As I’m chronicling the story of the library project I’m leading in some detail, it only makes sense for me to also document my experiences of Tanzania that I had outside of the KYGN School. Tanzania is a beautiful country, awash with beautifully varied terrain and landscapes, and friendly citizens who possess little in terms of material goods but an abundance of riches in character and moral fibre.
Unfortunately, Dar es Salaam does not create the greatest of first impressions. Gridlock comes rather easily on the dust-coated roads, giving hawkers and peddlers to chance to wander from vehicle to vehicle, selling everything from drinks and snacks to Hannah Montana clothing and garish, gold-framed wall clocks. I’m not making this up! The city, to my mind, is not a place to linger; of course, there may be some reading this who will disagree, but I found little of interest to keep me there for long.

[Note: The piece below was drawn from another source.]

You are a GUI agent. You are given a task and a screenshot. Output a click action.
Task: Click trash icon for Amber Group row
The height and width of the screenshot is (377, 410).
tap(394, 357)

The inhabitants of Zanzibar are fond of greeting visitors – often seasick from the bumpy boat ride over from Dar es Salaam – with the phrase ‘welcome to paradise’. For it is a place very well-known worldwide, perhaps the single best-known place in Tanzania. With its pristine beaches, jungle-clad hillsides and Indo-Arabian architecture, Zanzibar certainly has a touch of the exotic. Yet there’s a sense that much of its unique culture is becoming somewhat stultified.
For the fact is Zanzibar has become overrun with tourists: even the smallest children know to greet passing ‘Mzungus’ (‘white people’) with the Pidgin-Swahili of ‘Jambo’, and there are touts everywhere, trying to force on to you everything from ‘value’ tours and excursions to knock-off CDs. I have to admit that my first impression of this place were that it had squirrelled away its African soul to present a sanitised bite-sized version designed to exploit visitors for maximum profit.

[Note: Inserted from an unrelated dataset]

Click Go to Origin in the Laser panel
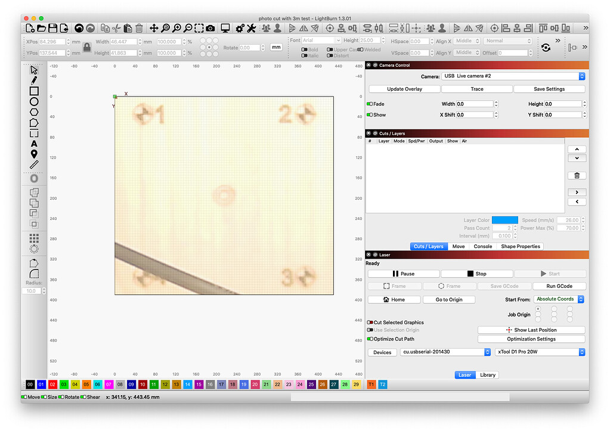The height and width of the screenshot is (431, 610). pos(448,299)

But stray a little further from the main tourist areas and its true charms unfold before you. It may not be the exotic escape it probably was in days of yore, but simply wandering through the narrow alleyways of the Stone Town – lined with trademark carved doorways – is still a pleasure in itself. I spied delightful glimpses of local life in the simple act of people watching, from groups of men playing bao, to children kicking around an impromptu football made up of plastic bags and elastic bands, and women effortlessly balancing bundles on their heads as they nonchalantly strolled through the maze-like streets.
A couple of standout sites grab the attention. The Old Fort dates from around 1700, and houses a visually impressive open air theatre, even if you aren’t able to see a dance/show occasionally staged there. Spending the sunset hours at Forodhani Gardens opposite the fort is a treat not to be missed. Seeing the sun sink below the horizon of the boat-filled, crystal-clear sea as outdoor vendors cook up delicious-smelling local food is the quintessential Stone Town experience.

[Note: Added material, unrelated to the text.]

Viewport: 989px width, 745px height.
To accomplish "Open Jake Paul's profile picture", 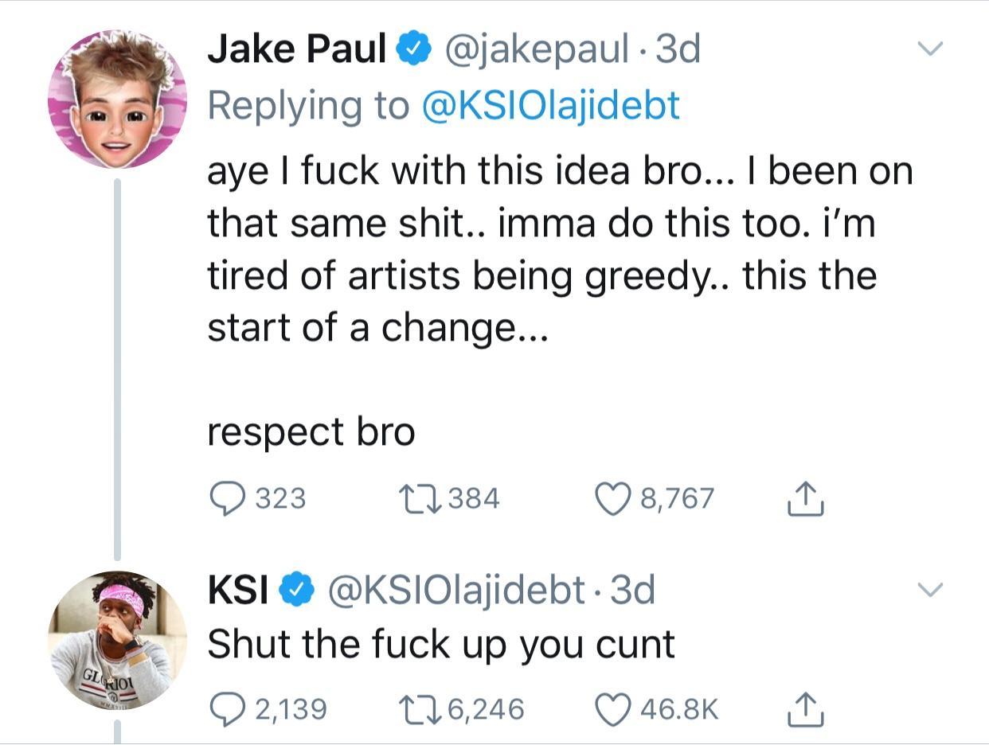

Venturing out of Stone Town to explore the remainder of the main island, the island of Pemba and smaller isles such as Changuu Island (a former prison island, now a habitat of giant tortoises) also help you get a flavour – or at least an approximation thereof – of the real Zanzibar. Here you get to see the traditional fishing dhows in action, and relax on the island’s many beaches…although as I alluded to before, beware the more-crowded and touristy ones.
Of course, the main reason for Zanzibar’s soaring popularity is that it is a place of natural tropical beauty married to a unique, traditional way of life that, in places, has been untouched by the passage of time. It is in making the effort to seek out those places yet to be consumed by rampant commercialism that one can, indeed, find a slice of island paradise.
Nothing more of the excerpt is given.